I have never owned a Leica M or R camera, but I have been using the Leica Digilux 1 for 18 months, and apart from a few operating niggles (which I'll explain), it has been a superb camera. I can't understand the comments above about build quality: it is beautifully made, rugged, handsome, and fits the hand very well. Most important, it takes superb photos. The lens is excellent, as is the metering system: together with the 4Mp sensor they produce A4 size prints of stunning quality, and A3 size of very acceptable quality (provided, of course, one uses a decent printer ike an Epson 2100). Indeed, only last weekend a professional media friend was visiting, and I showed him some A4 enlargements: he said they were so good he could not believe they came from a digital camera, or any camera. I'm therefore looking forward to the Digilux 2, not because the Digilux 1 has any major failings but because the 2 seems to address some of the shortcomings of the Digilux 1 that have become apparent to me in use.

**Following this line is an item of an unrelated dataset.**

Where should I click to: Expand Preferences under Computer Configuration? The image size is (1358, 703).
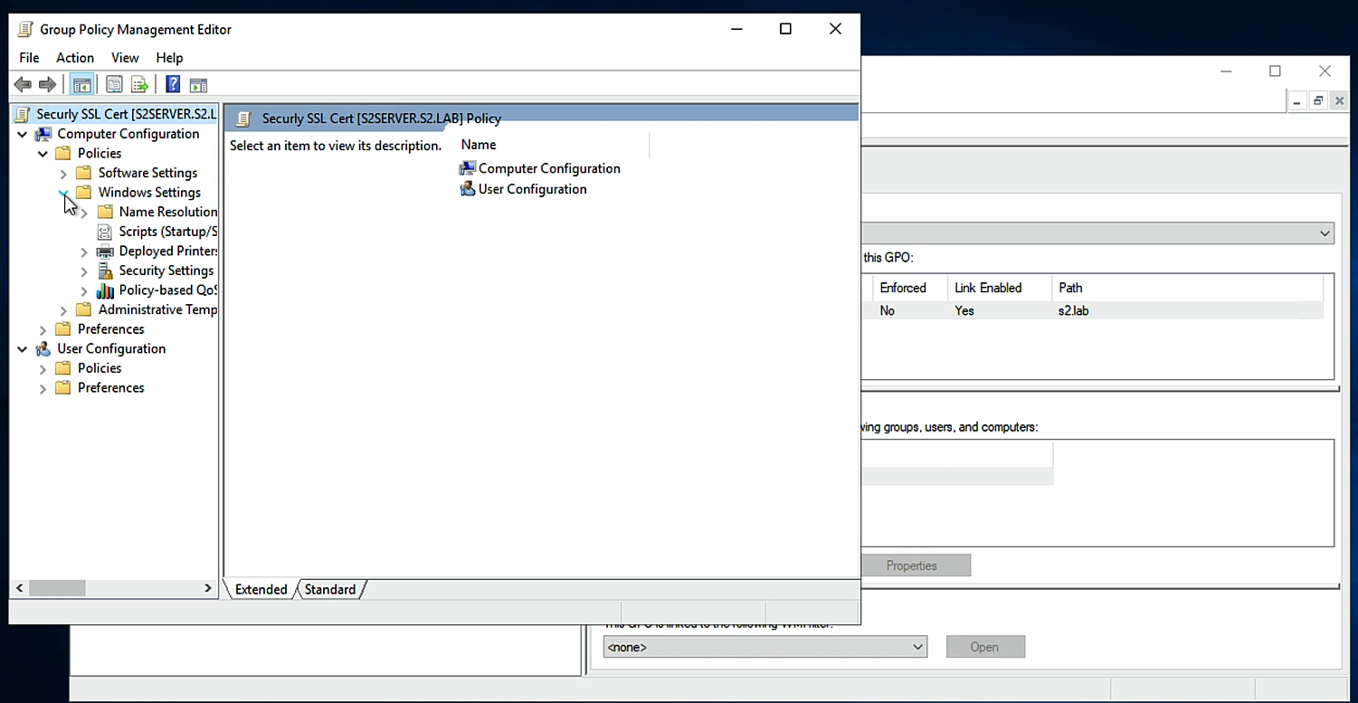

First, the minimum aperture of f/8, along with a minimum shutter speed of 1/1,000th sec. sometimes means there is too much light for the camera, and unless one puts on a polarising filter or ND filter, the image is over-exposed. Second, while the large LCD screen is wonderful for reviewing images, I don't like it for composing photographs (it's awkward to hold like that), and since the optical viewfinder displays ZERO information on aperture or shutter speed or anything else, I feel handicapped. Third, the autofocus suffers, like all autofocus systems, from hesitatiuon in low light/low contrast situations.
The Digilux 2 will address all of these. Better lens, faster shutter, manual focus, manual zoom, innovative electronic viewfinder (which actually makes it more like an SLR than an M6 or M7). Moreover, the new 5Mp sensor promises to be outstanding. Remember, it's not just how many pixels there are, but what size they are and how they arranged. If you cram 27 million pixels into an area the size of a pin-head, you're going to get crap photographs. Put 5 million pixels of optimum size into a larger-than usual area, and you will get higher quality images. This is where the Canon/Nikon/Kodak/Fuji/Minolta etc. advertising can get so misleading: punters just buy the largest number of pixels they can afford without any thought to other relevant criteria. Look also, for ex&le, at the Olympus E-1, which has a 5Mp sensor yet garnered rave reviews in the press here: a 94% rating in Amateur Photography last month.}}
I know I sound like a salesman for Leica. Believe me, before I bought the Digilux I was as sceptical of the Leica myth as an Olympus user, but the results speak for themselves.